Question about Friday's lecture

[205743684]

Hi! I remember from my notes on Friday's lecture that Dr. Lavelle mentioned that after the atomic number (Z) = 20, the d is lower in energy than s. I am a bit confused what this means and how we have to take into account this information when writing the electron configuration. For example, in 1E.17 For each of the following ground-state atoms, predict the type of orbital (1s, 2p, 3d, 4f, etc.) from which an electron will be removed to form the +1 ion: (a) Ge; (b) Mn; (c) Ba; (d) Au.

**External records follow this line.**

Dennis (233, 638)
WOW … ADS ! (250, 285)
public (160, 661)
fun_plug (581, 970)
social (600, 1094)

For b) I put the answer as 3d, yet the correct answer is 4s. Why is this the case and is it an exception or if we have both d and s, we must write d before s always (thus removing an electron from s). How does this relate to the Z=20 information above?

I hope I am being clear!
Thank you,
Nicolena

[Carina H - 2G]

Hi Nicolena!

I think if I understand correctly, the reason that we put d before s even though technically the s shell fills before d does (if we think about it chronologically) is because 3d is technically a lower energy level than 4s. So, when we write electron configurations, we go by order of energy rather than the order the elements on the periodic table express themselves. In terms of Z=20, that just refers to the atomic number. Z=20 is where there is a 4s orbital, and after that number, we must incorporate the d orbital into our writings of electron configuration.

Hope this helps!

[ashna kumar 3k]

After Z=20, we enter the 3d block where the 3d orbital becomes lower energy than 4s. When we fill electron orbitals, we follow the periodic table in which 4s comes first. However, once we start filling 3d, it becomes closer to the nucleus and thus lower in energy than the 4s orbital. So, for Mn, the valence electrons are actually the 4s shell even though we filled it first as they are higher in energy.

Hope this makes sense!